En Suisse, le Parti pirate fait encore office d’ovni dans l’échiquier politique. A 45 ans, Guillaume Saouli est le coprésident de la formation suisse. Le Genevois établi à Gimel est aussi à la tête du Parti pirate international depuis le mois de juillet dernier. Son premier fait de président a été de déplacer le siège du PPI de Bruxelles à la Cité de Calvin.
L’ambition est claire. «Mon intention est que le Parti pirate international devienne un contributeur majeur pour les questions liées à la société numérique auprès de la communauté internationale.» Guillaume Saouli a notamment promis d’œuvrer pour la reconnaissance du PPI en tant que membre à part entière du Conseil économique et social des Nations Unies (ECOSOC).
«Ni de gauche, ni de droite»
En parallèle, le coprésident va devoir s’atteler à structurer les Pirates en Suisse. Ici, le parti ne connaît pas le même succès qu’en Islande, les militants suisses étant encore plus à l’aise derrière leurs écrans que dans la rue pour défendre leurs idées.
L’heure est alors à la professionnalisation pour élaborer un programme clair, le communiquer, fédérer et gagner de nouveaux membres avec l’ambition de remporter des sièges communaux, cantonaux et, qui sait, nationaux. Car le parti fait des émules dans toutes les tendances politiques traditionnelles, puisqu’il enregistre le vote PLR, socialiste ou des Verts sur certains objets comme la récente votation sur la loi sur le renseignement.

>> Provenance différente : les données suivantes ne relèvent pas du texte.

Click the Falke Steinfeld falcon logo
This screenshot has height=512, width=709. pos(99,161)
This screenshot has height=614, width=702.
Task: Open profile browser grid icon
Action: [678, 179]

«L’enjeu n’est pas la droite ou la gauche, c’est de replacer l’humain dans une société numérique qui se veut éduquée et résiliente, défend Guillaume Saouli. Depuis notre naissance en 2009, nous élaborons notre identité propre pour nous positionner sur l’échiquier politique suisse. Il y a des avantages et des inconvénients, car nous ne descendons pas d’une tendance d’un parti déjà établi.» Si le Parti pirate n’est pas figé dans son positionnement, il se dit «humaniste, libéral et progressiste».
Premier objectif: «Placer un ou deux députés au Grand Conseil vaudois, puis dans les autres cantons pour ensuite faire son nid au rythme de la démocratie suisse.» La percée de leurs homologues islandais dans un Parlement national démontre aux Pirates suisses que tout est possible.